This was a book for last year’s SPFBO contest and I hadn’t reviewed it yet! A few of my 110 slipped through the cracks and I’m getting to them now π
I was talking with the r/fantasy discorld channel’s mythology/history whizz, Daniel E Olesen, about this book when I was working on the review and he informed me that this is an Eros and Pysche retelling! I’m woefully uneducated on most mythology so that went right over my head even though this plotline felt vaguely familiar.

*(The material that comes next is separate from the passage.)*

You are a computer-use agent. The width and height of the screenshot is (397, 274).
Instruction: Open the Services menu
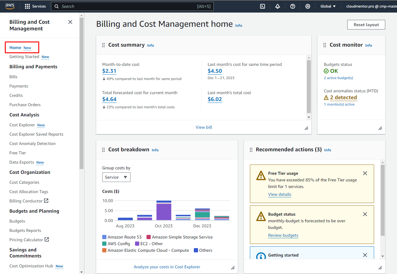[35, 6]
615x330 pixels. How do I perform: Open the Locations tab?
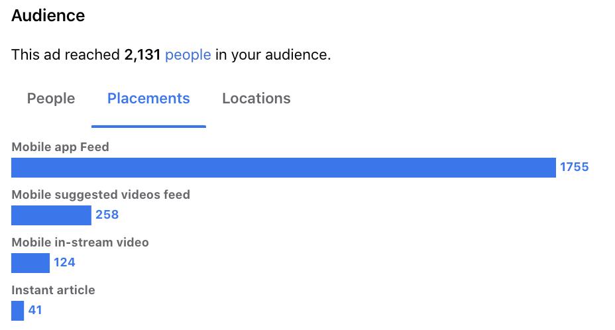[x=256, y=99]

It starts out with a young 15 year old girl, Euthalia, who’s on a boat with her father. He was trying to find a husband for her but came up empty-handed when they find themselves surrounded by pirates. The pirates gave her father a choice of handing over something valuable or being enslaved. So, he hands his daughter over to the slavers and leaves her to her fate. She’s told she’s going to be a bride and when she arrives in the village she’s hit with another blow that she’ll be a “sacrificial bride” to the “dragon”. She doesn’t know what this means, but she’s utterly terrified.
A man comes to visit her at night claiming to be her husband, and at first she’s relieved because he was in human form, but then he tells her that he’s not human and produces a blinding flash of light and Euthalia loses consciousness. When she wakes up, she’s in a world that looks like the village she went to sleep in, but she has since passed out of Midgard into the realm of the gods. She was “sent” a servant via human sacrifice, since normal men and women can’t pass out of Midgard without dying first.
Euthalia finds that she’s now fluent in another language and stuck in a realm outside of her known reality. She’s trying to find ways to relate to her new husband but she doesn’t know how to impress a god, so she starts to tell him about the mythos and legendary stories of her people, the Greeks. He’s so entertained by the stories that he invites her to the banquet hall where all the gods congregate for meals, from Odin to Thor to Loki. She entertains the gods at dinner with stories of the ancient Greek gods and mythology and earns herself the nickname, Songweaver.
Loki, per usual, is a pot-stirrer and gets himself into trouble constantly, and he’s also the social outcast, not really fitting in and constantly being ridiculed or beaten. Things go too far one day, people end up dead, and Odin blames Loki for it. As a consequence for his involvement in the deaths, Loki is sentenced to a life of torture and agony, and his sons were put to death.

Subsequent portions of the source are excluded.